▶ **LATIHAN**:
Tulis ulang bacaan tentang karakter, seluruhnya mulai dari "Karakter berbeda dengan" sampai ke "kita sebut karakter.", dan tukarlah "respon" dengan "tanggapan".

▶ **BACAAN**:
━━━━

Karakter berbeda dengan kepribadian dan temperamen. Kepribadian adalah respon kita atau biasa disebut etika yang kita tunjukkan ketika berada di tengah-tengah orang banyak, seperti cara berpakaian, berjabat tangan, dan berjalan. Temperamen adalah sifat dasar kita yang dipengaruhi oleh kode genetika orang tua, kakek nenek, dan kakek buyut dan nenek buyut kita. Sedangkan karakter adalah respon kita ketika sedang ‘diatas’ atau ditinggikan. Apakah kita putus asa, sombong, atau lupa diri. Bentuk respon itulah yang kita sebut karakter.
Dalam membahas pendidikan karakter, setidaknya ada tiga terminologi yang hampir sama. Yaitu pendidikan moral, pendidikan akhlak dan pendidikan karakter. Terminologi Pendidikan moral (moral education) dalam dua dekade terakhir secara umum digunakan untuk menjelaskan penyelidikan isu-isu etika di ruang kelas dan sekolah. Pengajaran etika dalam pendidikan moral lebih cenderung pada penyampaian nilai-nilai yang benar dan nilai-nilai yang salah.

━━━━

▶ **CUPLIKAN DATA**:

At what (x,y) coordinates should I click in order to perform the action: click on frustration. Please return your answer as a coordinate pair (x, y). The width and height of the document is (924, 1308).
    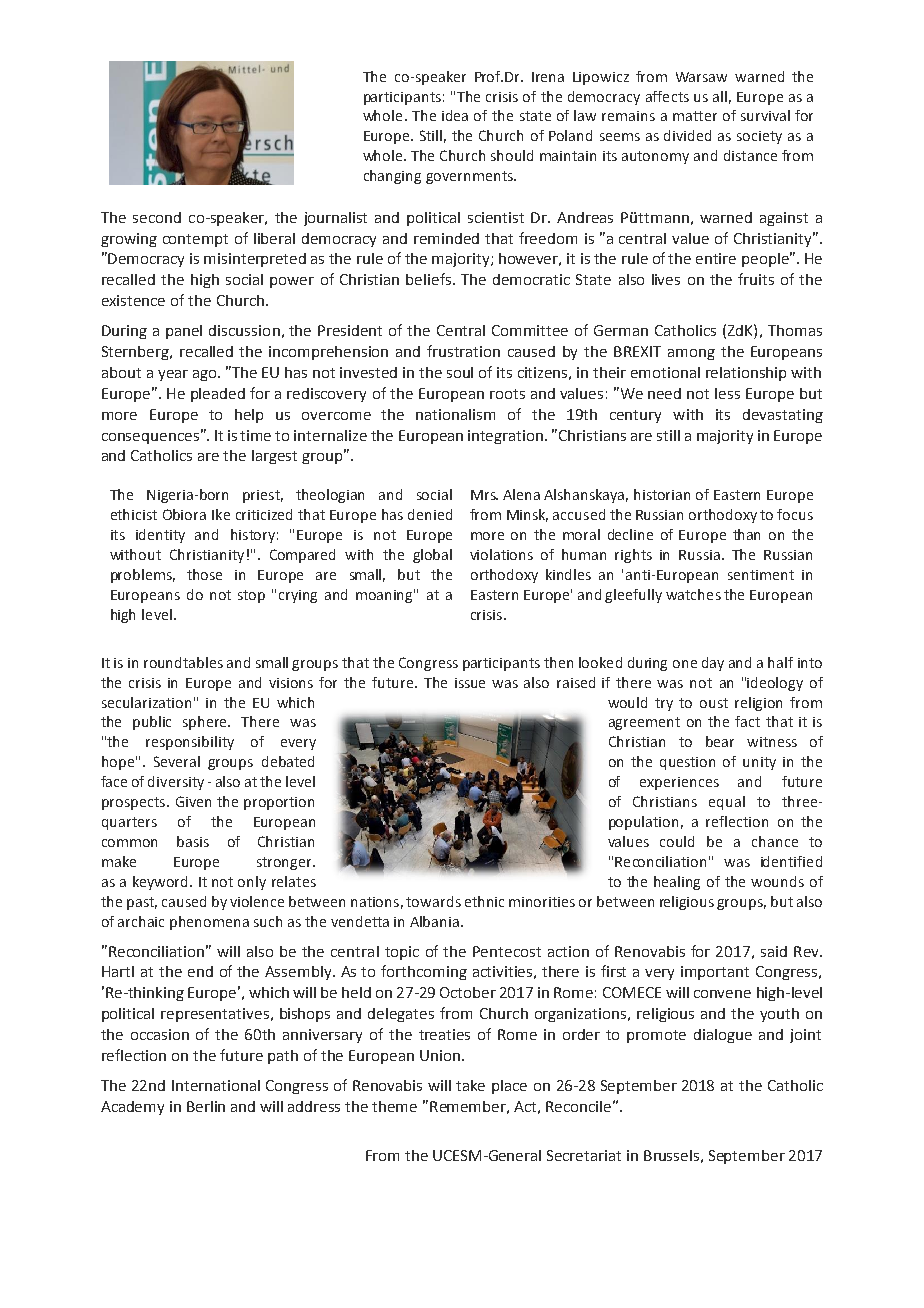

━━━━

▶ **JAWABAN TERTULIS**:
Karakter berbeda dengan kepribadian dan temperamen. Kepribadian adalah tanggapan kita atau biasa disebut etika yang kita tunjukkan ketika berada di tengah-tengah orang banyak, seperti cara berpakaian, berjabat tangan, dan berjalan. Temperamen adalah sifat dasar kita yang dipengaruhi oleh kode genetika orang tua, kakek nenek, dan kakek buyut dan nenek buyut kita. Sedangkan karakter adalah tanggapan kita ketika sedang ‘diatas’ atau ditinggikan. Apakah kita putus asa, sombong, atau lupa diri. Bentuk tanggapan itulah yang kita sebut karakter.